Assata Shakur: Prisoner in the United States (An Interview – Part 1)
This is the testimony of Assata Shakur, formerly JoAnne Chesimard, who was arrested on the evening of May 2, 1973, along with Sundiata Acoli and Zayd Malik Shakur (who was killed by the New Jersey state police). Assata Shakur, who is now in exile, in Cuba, was a member of the Black Panther Party and of the Black Liberation Army. Here she gives testimony regarding her treatment after being captured by New Jersey state troopers. [Source: Still Black, Still Strong: Survivors of the War against Black Revolutionaries. Edited by Jim Fletcher, Tanaquil Jones and Sylvere Latringer (2003)]
Prisoner in the United States (This is only part of the interview, part 2 will be published on Monday)
Assata Shakur: On the night of May 2, I was shot twice by the New Jersey State Police. I was kept on the floor, kicked, pulled, dragged along by my hair. Finally, I was put into an ambulance, but the police would not let the ambulance leave. They kept asking the ambulance attendant: “Is she dead yet? Is she dead yet?” Finally, when it was clear that I wasn’t going to die in the next five or ten minutes, they took me to the hospital. The police were jumping on me, beating me, choking me, doing everything that they could possibly do as soon as the doctors or the nurses would go outside.
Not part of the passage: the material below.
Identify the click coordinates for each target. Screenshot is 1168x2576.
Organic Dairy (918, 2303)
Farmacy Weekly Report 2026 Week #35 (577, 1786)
I was half dead – hospital authorities had brought in a priest to give me the last rites – but the police would not stop torturing me. That went on until the next morning, when I was taken to the intensive care unit. They had to calm down a little while I was there. Then they moved me to another room, which was the Johnson Suite, and they closed off the exit from the hallway. So they could virtually control all traffic in and out. It was just open season on me for about three or four days. They’d turned up the air conditioning so that I was freezing to death. My lungs were threatening to collapse. They were doing everything so that I would get pneumonia.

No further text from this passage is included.